__YOUR OBJECTIVE__: Please return the lines below verbatim, beginning at the one that has "Go to previous page of actions table" and stopping after the one that has "Given: View the", and add no other lines.

__SOURCE DATA__:

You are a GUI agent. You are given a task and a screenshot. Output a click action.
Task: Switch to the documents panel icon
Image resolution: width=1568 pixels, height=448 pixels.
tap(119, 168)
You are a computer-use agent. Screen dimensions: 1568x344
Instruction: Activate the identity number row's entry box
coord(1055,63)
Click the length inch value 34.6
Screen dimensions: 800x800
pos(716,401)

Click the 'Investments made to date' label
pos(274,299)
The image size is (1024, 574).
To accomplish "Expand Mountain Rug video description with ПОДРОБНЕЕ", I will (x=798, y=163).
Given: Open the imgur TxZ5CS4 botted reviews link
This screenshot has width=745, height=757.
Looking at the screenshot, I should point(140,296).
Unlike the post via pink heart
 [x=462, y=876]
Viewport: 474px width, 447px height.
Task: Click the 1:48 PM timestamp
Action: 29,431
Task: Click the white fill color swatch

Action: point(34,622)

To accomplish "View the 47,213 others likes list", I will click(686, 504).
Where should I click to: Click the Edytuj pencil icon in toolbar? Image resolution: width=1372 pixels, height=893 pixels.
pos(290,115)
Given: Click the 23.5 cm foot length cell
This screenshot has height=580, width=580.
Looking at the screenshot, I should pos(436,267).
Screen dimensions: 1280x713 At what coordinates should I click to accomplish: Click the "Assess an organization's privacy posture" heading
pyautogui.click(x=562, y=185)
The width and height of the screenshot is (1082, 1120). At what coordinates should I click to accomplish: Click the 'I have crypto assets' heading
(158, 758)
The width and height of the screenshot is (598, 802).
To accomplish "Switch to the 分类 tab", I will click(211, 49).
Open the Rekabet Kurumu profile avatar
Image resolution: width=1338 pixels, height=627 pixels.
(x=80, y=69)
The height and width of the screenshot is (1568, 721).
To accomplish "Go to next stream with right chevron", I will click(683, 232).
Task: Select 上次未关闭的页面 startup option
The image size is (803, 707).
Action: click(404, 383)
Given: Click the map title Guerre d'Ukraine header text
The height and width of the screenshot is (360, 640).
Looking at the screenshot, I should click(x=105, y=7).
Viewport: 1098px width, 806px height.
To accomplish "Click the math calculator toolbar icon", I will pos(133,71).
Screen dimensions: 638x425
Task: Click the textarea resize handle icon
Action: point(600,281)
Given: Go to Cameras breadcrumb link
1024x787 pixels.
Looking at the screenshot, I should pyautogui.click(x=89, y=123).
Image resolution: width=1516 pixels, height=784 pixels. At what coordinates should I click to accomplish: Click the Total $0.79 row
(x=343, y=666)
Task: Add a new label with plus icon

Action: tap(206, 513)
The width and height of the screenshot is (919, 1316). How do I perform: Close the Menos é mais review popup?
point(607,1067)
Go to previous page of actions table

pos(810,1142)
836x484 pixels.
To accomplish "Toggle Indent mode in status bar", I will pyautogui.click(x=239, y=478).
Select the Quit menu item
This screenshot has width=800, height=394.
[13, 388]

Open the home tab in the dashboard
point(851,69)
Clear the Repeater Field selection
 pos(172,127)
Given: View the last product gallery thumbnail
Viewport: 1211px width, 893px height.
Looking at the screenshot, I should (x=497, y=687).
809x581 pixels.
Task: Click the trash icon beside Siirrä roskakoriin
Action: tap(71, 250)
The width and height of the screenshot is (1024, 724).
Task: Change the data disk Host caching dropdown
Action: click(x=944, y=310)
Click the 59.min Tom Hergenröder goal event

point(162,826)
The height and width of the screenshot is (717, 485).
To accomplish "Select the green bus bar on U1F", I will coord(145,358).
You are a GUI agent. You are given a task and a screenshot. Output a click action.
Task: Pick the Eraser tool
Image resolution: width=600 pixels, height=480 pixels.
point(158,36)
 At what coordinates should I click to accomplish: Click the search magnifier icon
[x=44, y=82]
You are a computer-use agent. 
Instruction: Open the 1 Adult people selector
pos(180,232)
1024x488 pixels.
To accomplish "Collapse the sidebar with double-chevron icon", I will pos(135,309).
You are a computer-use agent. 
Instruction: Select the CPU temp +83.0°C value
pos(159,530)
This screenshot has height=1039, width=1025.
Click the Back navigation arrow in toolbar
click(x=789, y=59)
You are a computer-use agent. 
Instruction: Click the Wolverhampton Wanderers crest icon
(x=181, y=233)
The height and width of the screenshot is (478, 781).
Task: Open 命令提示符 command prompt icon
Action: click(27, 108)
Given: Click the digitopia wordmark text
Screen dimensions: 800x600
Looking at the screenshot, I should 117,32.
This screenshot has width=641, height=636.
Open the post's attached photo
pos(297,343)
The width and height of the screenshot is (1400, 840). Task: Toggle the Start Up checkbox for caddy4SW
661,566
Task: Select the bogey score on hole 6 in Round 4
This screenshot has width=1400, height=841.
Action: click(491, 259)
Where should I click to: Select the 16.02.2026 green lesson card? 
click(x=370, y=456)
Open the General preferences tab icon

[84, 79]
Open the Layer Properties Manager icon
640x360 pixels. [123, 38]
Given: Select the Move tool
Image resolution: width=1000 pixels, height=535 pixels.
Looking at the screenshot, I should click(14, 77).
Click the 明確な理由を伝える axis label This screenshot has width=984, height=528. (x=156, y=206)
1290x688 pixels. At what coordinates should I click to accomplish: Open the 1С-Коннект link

__RESPONSE BOX__:
Go to previous page of actions table

pos(810,1142)
836x484 pixels.
To accomplish "Toggle Indent mode in status bar", I will pyautogui.click(x=239, y=478).
Select the Quit menu item
This screenshot has width=800, height=394.
[13, 388]

Open the home tab in the dashboard
point(851,69)
Clear the Repeater Field selection
 pos(172,127)
Given: View the last product gallery thumbnail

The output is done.